** STUDY MATERIAL **
··········

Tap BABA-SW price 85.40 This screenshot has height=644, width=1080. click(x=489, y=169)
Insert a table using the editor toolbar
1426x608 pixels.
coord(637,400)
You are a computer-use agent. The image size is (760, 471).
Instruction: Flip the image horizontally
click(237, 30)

··········

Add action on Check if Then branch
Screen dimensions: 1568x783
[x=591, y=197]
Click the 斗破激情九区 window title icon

··········

** DESCRIPTION OF THE TASK **
From the line that has "Add action on Check if Then branch" through the line that has "Click the 斗破激情九区 window title icon", copy every line exactly as it appears above, and leave out all others.

** FINAL ANSWER **
Add action on Check if Then branch
Screen dimensions: 1568x783
[x=591, y=197]
Click the 斗破激情九区 window title icon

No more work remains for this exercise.